(TASK DETAILS)
Start at the line below containing "You are a GUI" and stop at the line containing "This screenshot has width=1316, height=911.". Repeat every line of that stretch exactly, and nothing outside it.

(PROVIDED RECORDS)
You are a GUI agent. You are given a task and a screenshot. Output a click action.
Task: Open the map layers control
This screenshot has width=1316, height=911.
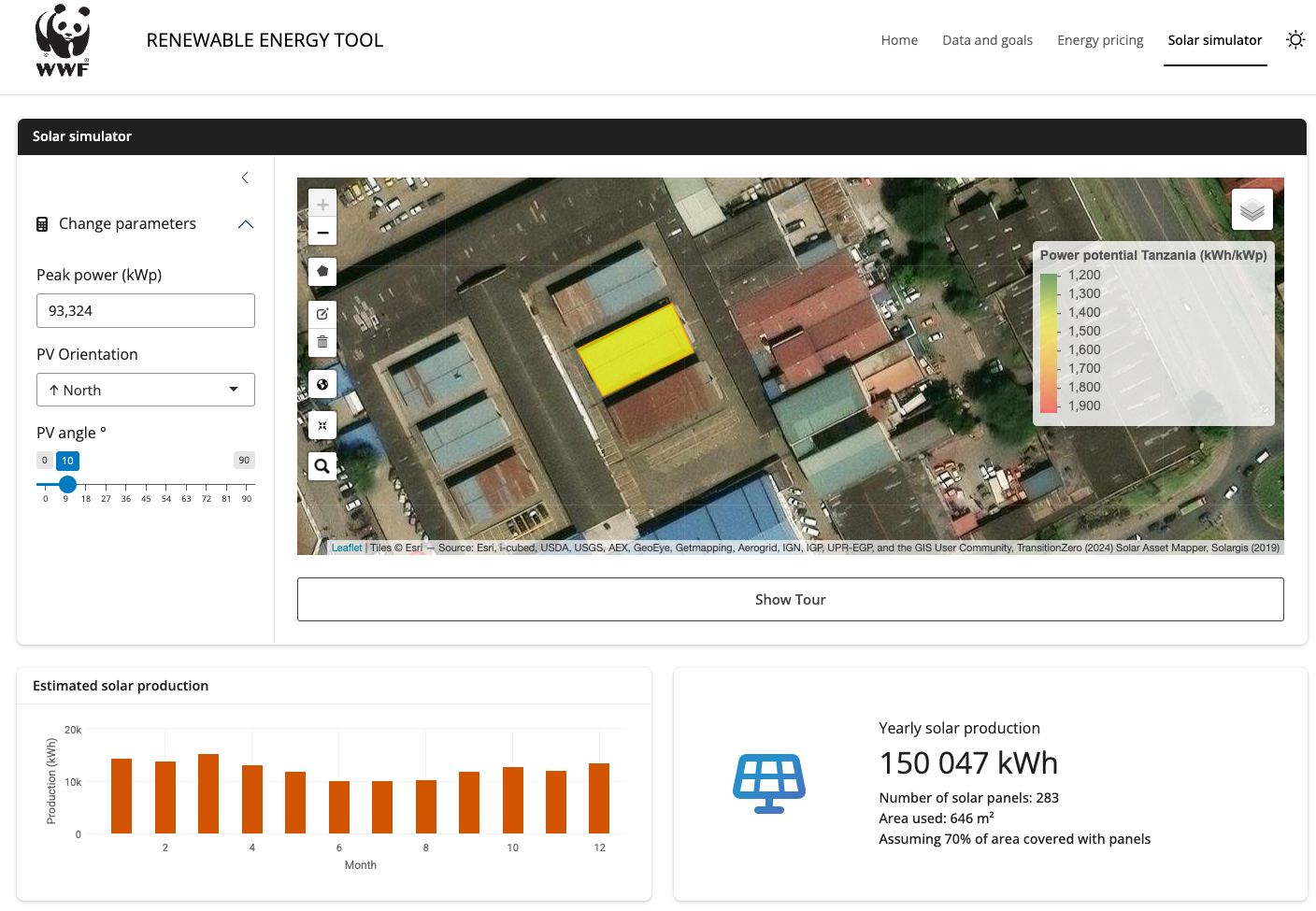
---
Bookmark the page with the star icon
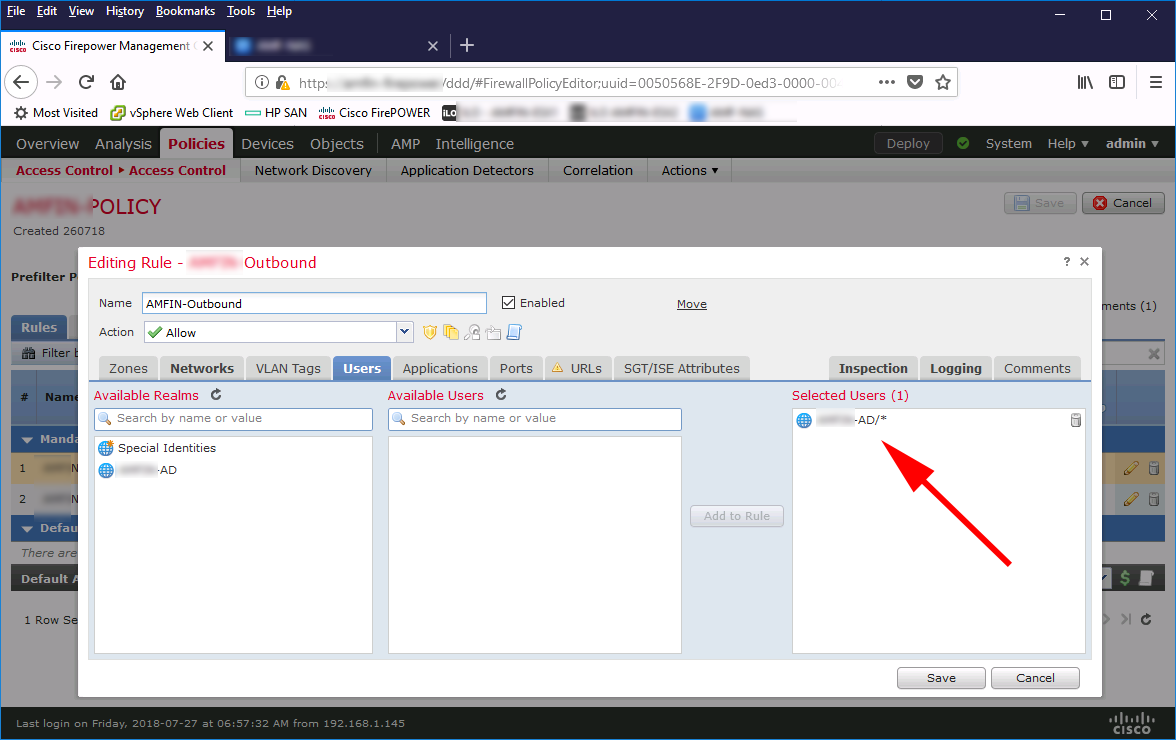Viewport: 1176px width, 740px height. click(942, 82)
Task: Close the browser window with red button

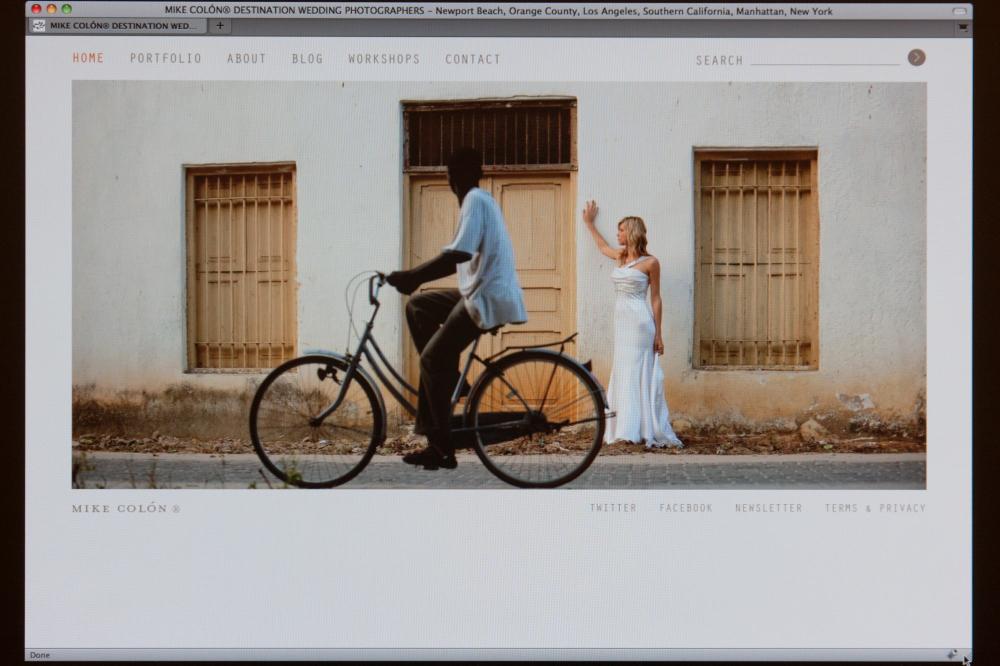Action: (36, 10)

(RESULT OF THE EXERCISE)
You are a GUI agent. You are given a task and a screenshot. Output a click action.
Task: Open the map layers control
This screenshot has width=1316, height=911.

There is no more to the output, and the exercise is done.